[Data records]

>> Start

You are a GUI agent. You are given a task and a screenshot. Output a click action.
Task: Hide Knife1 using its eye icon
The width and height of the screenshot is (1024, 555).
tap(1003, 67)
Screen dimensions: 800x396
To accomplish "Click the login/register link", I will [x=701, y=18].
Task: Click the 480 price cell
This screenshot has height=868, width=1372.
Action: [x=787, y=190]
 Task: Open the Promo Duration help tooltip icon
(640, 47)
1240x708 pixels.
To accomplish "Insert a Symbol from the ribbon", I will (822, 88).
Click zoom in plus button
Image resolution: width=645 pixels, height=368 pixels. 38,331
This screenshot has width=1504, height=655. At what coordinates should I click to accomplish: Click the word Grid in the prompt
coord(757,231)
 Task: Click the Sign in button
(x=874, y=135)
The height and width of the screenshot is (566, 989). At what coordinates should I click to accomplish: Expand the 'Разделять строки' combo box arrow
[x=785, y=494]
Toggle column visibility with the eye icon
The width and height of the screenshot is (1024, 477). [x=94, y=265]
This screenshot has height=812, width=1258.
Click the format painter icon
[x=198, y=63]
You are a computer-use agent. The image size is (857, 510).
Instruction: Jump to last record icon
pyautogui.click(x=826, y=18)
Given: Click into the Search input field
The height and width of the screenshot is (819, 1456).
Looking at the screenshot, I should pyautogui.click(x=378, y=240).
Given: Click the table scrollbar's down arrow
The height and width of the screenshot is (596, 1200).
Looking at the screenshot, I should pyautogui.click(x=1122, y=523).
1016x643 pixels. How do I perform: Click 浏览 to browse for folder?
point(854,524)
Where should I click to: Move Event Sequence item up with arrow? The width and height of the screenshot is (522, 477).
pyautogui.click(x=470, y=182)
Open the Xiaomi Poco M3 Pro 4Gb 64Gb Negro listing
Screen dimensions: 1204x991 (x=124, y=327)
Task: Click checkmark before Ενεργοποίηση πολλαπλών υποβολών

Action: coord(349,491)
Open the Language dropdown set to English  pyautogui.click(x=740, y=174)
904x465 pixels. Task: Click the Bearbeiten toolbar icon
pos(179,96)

>> End

- **WHAT YOU HAVE TO DO**: Copy out the lines of the records again unchanged, from the line that contains "Toggle column visibility with the eye icon" through the line that contains "should pyautogui.click(x=1122, y=523).", with both of those lines included.

- **EXERCISE SOLUTION**:
Toggle column visibility with the eye icon
The width and height of the screenshot is (1024, 477). [x=94, y=265]
This screenshot has height=812, width=1258.
Click the format painter icon
[x=198, y=63]
You are a computer-use agent. The image size is (857, 510).
Instruction: Jump to last record icon
pyautogui.click(x=826, y=18)
Given: Click into the Search input field
The height and width of the screenshot is (819, 1456).
Looking at the screenshot, I should pyautogui.click(x=378, y=240).
Given: Click the table scrollbar's down arrow
The height and width of the screenshot is (596, 1200).
Looking at the screenshot, I should pyautogui.click(x=1122, y=523).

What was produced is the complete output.